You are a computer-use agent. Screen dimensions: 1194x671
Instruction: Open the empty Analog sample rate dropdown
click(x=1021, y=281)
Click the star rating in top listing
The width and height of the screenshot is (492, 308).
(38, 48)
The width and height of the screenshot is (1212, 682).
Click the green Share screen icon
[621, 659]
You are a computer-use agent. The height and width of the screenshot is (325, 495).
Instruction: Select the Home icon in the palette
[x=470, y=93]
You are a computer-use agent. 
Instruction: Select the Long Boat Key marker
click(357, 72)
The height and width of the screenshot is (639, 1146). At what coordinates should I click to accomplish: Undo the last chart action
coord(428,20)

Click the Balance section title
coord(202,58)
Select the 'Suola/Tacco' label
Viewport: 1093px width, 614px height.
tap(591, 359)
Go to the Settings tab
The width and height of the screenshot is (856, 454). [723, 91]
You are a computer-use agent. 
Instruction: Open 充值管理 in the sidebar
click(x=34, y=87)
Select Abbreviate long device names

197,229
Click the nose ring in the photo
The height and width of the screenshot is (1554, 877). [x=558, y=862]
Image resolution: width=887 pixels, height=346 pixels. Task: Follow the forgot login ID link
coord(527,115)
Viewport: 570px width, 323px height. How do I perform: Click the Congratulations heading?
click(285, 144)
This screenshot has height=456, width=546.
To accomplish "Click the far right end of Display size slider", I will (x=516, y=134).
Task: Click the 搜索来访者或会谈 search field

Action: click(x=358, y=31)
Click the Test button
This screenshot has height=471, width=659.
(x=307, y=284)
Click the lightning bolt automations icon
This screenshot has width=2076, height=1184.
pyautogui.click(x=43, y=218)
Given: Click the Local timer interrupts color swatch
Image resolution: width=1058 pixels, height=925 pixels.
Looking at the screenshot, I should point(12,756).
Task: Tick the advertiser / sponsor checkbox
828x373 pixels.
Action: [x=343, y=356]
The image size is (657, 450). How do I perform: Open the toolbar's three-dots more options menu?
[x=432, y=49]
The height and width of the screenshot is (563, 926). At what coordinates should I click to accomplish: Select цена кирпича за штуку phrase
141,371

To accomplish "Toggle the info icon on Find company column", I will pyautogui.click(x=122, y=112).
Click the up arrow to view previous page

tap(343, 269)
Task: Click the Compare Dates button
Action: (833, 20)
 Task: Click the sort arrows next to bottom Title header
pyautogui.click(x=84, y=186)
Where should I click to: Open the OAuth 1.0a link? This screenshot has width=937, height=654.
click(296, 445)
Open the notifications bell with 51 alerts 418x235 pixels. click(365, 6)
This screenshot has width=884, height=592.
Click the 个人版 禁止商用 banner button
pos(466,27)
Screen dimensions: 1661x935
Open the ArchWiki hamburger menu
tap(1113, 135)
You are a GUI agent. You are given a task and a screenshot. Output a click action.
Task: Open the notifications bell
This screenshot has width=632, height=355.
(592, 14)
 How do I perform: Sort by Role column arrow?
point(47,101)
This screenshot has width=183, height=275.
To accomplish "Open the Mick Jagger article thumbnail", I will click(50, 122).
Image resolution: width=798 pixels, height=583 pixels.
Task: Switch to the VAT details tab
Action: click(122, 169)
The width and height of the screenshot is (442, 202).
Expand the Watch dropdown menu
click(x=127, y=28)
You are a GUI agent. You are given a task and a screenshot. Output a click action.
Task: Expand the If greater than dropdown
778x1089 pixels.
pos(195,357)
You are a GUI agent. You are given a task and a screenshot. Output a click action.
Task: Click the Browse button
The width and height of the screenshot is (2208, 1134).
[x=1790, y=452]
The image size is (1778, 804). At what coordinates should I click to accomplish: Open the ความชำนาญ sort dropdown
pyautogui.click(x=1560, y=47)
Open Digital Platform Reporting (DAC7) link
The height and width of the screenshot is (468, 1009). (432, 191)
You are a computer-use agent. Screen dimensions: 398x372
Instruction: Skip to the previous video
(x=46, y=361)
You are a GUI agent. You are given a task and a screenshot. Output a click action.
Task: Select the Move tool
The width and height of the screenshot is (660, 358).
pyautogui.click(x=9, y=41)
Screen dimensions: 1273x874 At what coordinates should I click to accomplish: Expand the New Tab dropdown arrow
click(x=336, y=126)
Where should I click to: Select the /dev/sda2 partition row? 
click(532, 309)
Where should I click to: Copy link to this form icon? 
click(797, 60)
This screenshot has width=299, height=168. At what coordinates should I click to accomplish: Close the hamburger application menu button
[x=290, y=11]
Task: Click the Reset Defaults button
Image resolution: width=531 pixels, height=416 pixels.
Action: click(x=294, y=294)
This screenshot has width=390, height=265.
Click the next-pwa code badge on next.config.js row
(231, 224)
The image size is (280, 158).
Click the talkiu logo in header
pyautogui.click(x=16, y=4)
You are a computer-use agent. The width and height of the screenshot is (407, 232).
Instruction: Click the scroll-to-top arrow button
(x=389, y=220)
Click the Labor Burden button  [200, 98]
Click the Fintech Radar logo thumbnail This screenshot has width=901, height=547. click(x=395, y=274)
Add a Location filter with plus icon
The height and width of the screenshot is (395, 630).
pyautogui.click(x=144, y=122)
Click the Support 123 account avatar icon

———

Bitte aktualisiere alle Einträge oben und gib sie vollständig wieder. Ersetze dabei „star rating“ durch „rating widget“ und lass alles andere unverändert.

You are a computer-use agent. Screen dimensions: 1194x671
Instruction: Open the empty Analog sample rate dropdown
click(x=1021, y=281)
Click the rating widget in top listing
The width and height of the screenshot is (492, 308).
(38, 48)
The width and height of the screenshot is (1212, 682).
Click the green Share screen icon
[621, 659]
You are a computer-use agent. The height and width of the screenshot is (325, 495).
Instruction: Select the Home icon in the palette
[x=470, y=93]
You are a computer-use agent. 
Instruction: Select the Long Boat Key marker
click(357, 72)
The height and width of the screenshot is (639, 1146). At what coordinates should I click to accomplish: Undo the last chart action
coord(428,20)

Click the Balance section title
coord(202,58)
Select the 'Suola/Tacco' label
Viewport: 1093px width, 614px height.
tap(591, 359)
Go to the Settings tab
The width and height of the screenshot is (856, 454). [723, 91]
You are a computer-use agent. 
Instruction: Open 充值管理 in the sidebar
click(x=34, y=87)
Select Abbreviate long device names

197,229
Click the nose ring in the photo
The height and width of the screenshot is (1554, 877). [x=558, y=862]
Image resolution: width=887 pixels, height=346 pixels. Task: Follow the forgot login ID link
coord(527,115)
Viewport: 570px width, 323px height. How do I perform: Click the Congratulations heading?
click(285, 144)
This screenshot has height=456, width=546.
To accomplish "Click the far right end of Display size slider", I will (x=516, y=134).
Task: Click the 搜索来访者或会谈 search field

Action: click(x=358, y=31)
Click the Test button
This screenshot has height=471, width=659.
(x=307, y=284)
Click the lightning bolt automations icon
This screenshot has width=2076, height=1184.
pyautogui.click(x=43, y=218)
Given: Click the Local timer interrupts color swatch
Image resolution: width=1058 pixels, height=925 pixels.
Looking at the screenshot, I should point(12,756).
Task: Tick the advertiser / sponsor checkbox
828x373 pixels.
Action: [x=343, y=356]
The image size is (657, 450). How do I perform: Open the toolbar's three-dots more options menu?
[x=432, y=49]
The height and width of the screenshot is (563, 926). At what coordinates should I click to accomplish: Select цена кирпича за штуку phrase
141,371

To accomplish "Toggle the info icon on Find company column", I will pyautogui.click(x=122, y=112).
Click the up arrow to view previous page

tap(343, 269)
Task: Click the Compare Dates button
Action: (833, 20)
 Task: Click the sort arrows next to bottom Title header
pyautogui.click(x=84, y=186)
Where should I click to: Open the OAuth 1.0a link? This screenshot has width=937, height=654.
click(296, 445)
Open the notifications bell with 51 alerts 418x235 pixels. click(365, 6)
This screenshot has width=884, height=592.
Click the 个人版 禁止商用 banner button
pos(466,27)
Screen dimensions: 1661x935
Open the ArchWiki hamburger menu
tap(1113, 135)
You are a GUI agent. You are given a task and a screenshot. Output a click action.
Task: Open the notifications bell
This screenshot has width=632, height=355.
(592, 14)
 How do I perform: Sort by Role column arrow?
point(47,101)
This screenshot has width=183, height=275.
To accomplish "Open the Mick Jagger article thumbnail", I will click(50, 122).
Image resolution: width=798 pixels, height=583 pixels.
Task: Switch to the VAT details tab
Action: click(122, 169)
The width and height of the screenshot is (442, 202).
Expand the Watch dropdown menu
click(x=127, y=28)
You are a GUI agent. You are given a task and a screenshot. Output a click action.
Task: Expand the If greater than dropdown
778x1089 pixels.
pos(195,357)
You are a GUI agent. You are given a task and a screenshot. Output a click action.
Task: Click the Browse button
The width and height of the screenshot is (2208, 1134).
[x=1790, y=452]
The image size is (1778, 804). At what coordinates should I click to accomplish: Open the ความชำนาญ sort dropdown
pyautogui.click(x=1560, y=47)
Open Digital Platform Reporting (DAC7) link
The height and width of the screenshot is (468, 1009). (432, 191)
You are a computer-use agent. Screen dimensions: 398x372
Instruction: Skip to the previous video
(x=46, y=361)
You are a GUI agent. You are given a task and a screenshot. Output a click action.
Task: Select the Move tool
The width and height of the screenshot is (660, 358).
pyautogui.click(x=9, y=41)
Screen dimensions: 1273x874 At what coordinates should I click to accomplish: Expand the New Tab dropdown arrow
click(x=336, y=126)
Where should I click to: Select the /dev/sda2 partition row? 
click(532, 309)
Where should I click to: Copy link to this form icon? 
click(797, 60)
This screenshot has width=299, height=168. At what coordinates should I click to accomplish: Close the hamburger application menu button
[x=290, y=11]
Task: Click the Reset Defaults button
Image resolution: width=531 pixels, height=416 pixels.
Action: click(x=294, y=294)
This screenshot has width=390, height=265.
Click the next-pwa code badge on next.config.js row
(231, 224)
The image size is (280, 158).
Click the talkiu logo in header
pyautogui.click(x=16, y=4)
You are a computer-use agent. The width and height of the screenshot is (407, 232).
Instruction: Click the scroll-to-top arrow button
(x=389, y=220)
Click the Labor Burden button  [200, 98]
Click the Fintech Radar logo thumbnail This screenshot has width=901, height=547. click(x=395, y=274)
Add a Location filter with plus icon
The height and width of the screenshot is (395, 630).
pyautogui.click(x=144, y=122)
Click the Support 123 account avatar icon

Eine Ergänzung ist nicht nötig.